Everything in the data below is left aside except the lines from the one containing "Screen dimensions: 1413x826" through the one containing "You are a computer-use agent. Screen"; repeat those exactly.
--- RECORDS TO USE Enclosed Below ---
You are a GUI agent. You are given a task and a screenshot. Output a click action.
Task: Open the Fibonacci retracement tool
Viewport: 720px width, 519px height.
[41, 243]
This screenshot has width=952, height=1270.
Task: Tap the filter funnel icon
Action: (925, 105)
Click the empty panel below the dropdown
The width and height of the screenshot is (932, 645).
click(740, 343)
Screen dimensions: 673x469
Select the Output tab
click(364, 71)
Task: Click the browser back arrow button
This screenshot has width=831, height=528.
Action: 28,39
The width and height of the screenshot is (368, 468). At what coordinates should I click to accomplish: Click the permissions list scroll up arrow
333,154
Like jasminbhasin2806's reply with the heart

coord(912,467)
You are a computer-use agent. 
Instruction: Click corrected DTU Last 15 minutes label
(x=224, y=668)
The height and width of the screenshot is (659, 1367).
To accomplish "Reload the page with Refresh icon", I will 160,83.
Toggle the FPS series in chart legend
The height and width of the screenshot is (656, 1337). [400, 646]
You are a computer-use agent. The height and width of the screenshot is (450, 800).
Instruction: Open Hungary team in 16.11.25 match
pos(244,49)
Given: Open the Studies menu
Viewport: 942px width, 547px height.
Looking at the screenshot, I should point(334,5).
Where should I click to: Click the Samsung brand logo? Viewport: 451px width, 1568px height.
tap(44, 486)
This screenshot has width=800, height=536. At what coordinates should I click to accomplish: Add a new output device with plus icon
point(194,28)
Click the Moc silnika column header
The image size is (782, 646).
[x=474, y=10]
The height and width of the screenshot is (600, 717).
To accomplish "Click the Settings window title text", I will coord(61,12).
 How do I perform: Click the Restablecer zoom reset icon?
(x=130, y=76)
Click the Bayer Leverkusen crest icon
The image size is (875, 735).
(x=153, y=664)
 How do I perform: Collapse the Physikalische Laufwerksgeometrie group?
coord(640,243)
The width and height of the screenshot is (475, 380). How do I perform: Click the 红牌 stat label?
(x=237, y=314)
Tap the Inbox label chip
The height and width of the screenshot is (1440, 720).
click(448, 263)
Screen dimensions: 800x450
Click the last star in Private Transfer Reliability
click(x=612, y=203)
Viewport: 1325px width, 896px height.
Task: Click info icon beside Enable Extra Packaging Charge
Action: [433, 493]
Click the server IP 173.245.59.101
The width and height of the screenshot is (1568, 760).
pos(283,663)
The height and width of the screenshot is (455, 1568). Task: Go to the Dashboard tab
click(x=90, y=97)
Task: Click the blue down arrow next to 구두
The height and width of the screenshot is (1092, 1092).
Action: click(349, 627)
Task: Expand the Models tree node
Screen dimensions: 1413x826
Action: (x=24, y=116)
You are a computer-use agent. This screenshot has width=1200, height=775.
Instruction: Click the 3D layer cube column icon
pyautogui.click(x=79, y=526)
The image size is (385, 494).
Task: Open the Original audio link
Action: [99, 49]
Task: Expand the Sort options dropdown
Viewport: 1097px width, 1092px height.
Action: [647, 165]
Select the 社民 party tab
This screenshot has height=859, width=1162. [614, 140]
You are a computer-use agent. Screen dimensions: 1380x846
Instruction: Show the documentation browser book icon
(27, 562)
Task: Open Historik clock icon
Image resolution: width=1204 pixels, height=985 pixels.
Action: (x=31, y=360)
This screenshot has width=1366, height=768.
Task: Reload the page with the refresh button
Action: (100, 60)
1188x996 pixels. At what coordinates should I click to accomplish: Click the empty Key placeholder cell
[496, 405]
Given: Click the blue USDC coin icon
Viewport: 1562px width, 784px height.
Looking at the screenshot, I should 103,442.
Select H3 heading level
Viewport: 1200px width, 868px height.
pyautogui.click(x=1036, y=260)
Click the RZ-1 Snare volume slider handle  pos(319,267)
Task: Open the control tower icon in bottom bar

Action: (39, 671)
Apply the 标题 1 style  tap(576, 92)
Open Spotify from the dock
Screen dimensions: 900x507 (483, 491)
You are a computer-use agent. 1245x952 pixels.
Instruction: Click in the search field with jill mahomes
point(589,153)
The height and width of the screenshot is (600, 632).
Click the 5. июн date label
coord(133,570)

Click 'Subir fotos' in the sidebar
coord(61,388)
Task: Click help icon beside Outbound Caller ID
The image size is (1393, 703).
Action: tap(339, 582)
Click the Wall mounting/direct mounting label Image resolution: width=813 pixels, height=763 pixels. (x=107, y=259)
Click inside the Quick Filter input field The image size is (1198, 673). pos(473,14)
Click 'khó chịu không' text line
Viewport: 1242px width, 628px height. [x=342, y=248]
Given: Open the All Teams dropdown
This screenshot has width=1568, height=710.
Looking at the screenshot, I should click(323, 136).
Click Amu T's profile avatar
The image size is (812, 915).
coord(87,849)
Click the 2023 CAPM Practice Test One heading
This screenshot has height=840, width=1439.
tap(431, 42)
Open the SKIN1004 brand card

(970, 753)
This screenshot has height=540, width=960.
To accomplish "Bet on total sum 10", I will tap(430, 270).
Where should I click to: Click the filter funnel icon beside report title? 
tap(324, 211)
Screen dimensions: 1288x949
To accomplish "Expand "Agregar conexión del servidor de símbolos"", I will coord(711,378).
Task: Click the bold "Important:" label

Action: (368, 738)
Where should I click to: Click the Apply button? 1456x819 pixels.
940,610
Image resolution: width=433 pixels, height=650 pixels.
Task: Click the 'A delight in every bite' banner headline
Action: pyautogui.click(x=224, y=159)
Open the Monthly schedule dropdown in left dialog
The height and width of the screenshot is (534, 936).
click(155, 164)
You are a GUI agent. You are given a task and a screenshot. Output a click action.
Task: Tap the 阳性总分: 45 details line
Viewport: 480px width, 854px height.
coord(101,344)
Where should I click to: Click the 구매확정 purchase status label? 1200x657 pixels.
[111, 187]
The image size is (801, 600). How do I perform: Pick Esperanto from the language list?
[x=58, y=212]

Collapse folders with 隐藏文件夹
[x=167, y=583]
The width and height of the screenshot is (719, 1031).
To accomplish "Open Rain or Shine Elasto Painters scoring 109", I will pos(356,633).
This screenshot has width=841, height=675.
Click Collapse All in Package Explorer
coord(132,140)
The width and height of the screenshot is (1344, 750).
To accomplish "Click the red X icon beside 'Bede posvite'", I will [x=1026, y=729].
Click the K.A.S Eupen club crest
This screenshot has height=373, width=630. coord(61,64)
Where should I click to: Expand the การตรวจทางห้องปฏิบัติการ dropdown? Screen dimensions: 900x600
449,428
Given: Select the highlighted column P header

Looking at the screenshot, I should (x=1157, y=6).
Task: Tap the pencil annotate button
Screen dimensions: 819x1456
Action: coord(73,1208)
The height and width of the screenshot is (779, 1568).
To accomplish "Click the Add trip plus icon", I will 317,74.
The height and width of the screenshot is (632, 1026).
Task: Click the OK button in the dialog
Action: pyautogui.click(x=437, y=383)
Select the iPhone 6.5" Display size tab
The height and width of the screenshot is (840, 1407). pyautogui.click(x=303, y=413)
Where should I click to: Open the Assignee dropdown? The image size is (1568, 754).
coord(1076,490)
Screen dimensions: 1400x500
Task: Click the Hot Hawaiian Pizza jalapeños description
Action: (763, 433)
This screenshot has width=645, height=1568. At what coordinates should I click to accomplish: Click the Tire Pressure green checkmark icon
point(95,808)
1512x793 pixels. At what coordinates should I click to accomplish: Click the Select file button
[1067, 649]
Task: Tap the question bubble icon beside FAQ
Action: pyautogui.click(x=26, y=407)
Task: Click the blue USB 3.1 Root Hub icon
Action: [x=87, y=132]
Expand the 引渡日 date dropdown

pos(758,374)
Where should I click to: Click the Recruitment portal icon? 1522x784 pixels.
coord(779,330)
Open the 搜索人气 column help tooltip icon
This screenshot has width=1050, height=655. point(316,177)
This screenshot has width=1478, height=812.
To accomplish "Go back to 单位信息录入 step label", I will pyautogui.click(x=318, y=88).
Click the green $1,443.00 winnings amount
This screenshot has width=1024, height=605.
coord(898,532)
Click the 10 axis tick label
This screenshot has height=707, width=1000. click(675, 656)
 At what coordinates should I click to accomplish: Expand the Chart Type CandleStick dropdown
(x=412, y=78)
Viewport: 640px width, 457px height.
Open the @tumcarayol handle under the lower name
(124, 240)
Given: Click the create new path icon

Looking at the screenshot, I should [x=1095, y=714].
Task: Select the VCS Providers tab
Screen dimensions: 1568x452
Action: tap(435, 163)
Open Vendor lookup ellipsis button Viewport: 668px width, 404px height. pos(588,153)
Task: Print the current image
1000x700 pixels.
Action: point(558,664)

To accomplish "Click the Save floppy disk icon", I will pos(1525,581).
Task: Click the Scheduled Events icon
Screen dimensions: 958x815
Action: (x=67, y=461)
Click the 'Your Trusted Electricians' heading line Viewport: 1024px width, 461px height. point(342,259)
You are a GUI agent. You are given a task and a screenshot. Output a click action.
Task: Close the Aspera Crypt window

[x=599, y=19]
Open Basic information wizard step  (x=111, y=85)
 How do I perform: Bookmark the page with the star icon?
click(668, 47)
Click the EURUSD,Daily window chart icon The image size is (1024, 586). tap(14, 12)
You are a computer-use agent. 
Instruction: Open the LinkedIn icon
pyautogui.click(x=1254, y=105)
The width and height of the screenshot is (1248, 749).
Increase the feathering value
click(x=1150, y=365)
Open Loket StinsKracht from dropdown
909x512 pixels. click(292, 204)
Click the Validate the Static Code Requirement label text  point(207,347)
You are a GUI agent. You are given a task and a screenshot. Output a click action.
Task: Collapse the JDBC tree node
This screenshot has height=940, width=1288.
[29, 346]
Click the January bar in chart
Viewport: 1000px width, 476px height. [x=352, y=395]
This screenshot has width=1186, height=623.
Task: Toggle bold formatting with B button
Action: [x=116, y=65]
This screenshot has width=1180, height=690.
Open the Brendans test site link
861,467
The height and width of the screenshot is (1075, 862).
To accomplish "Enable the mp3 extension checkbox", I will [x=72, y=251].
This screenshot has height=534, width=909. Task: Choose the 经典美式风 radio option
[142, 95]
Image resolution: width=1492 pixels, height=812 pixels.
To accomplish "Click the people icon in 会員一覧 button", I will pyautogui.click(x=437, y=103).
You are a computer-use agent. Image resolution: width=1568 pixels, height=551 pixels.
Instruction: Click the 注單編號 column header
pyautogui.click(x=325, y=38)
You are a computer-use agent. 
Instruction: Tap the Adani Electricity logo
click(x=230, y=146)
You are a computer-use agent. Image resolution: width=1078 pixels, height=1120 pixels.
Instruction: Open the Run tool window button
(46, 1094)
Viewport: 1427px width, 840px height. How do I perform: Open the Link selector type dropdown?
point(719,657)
--- End of Enclosed RECORDS TO USE ---
> _TASK ANSWER_
Screen dimensions: 1413x826
Action: (x=24, y=116)
You are a computer-use agent. This screenshot has width=1200, height=775.
Instruction: Click the 3D layer cube column icon
pyautogui.click(x=79, y=526)
The image size is (385, 494).
Task: Open the Original audio link
Action: [99, 49]
Task: Expand the Sort options dropdown
Viewport: 1097px width, 1092px height.
Action: [647, 165]
Select the 社民 party tab
This screenshot has height=859, width=1162. [614, 140]
You are a computer-use agent. Screen dimensions: 1380x846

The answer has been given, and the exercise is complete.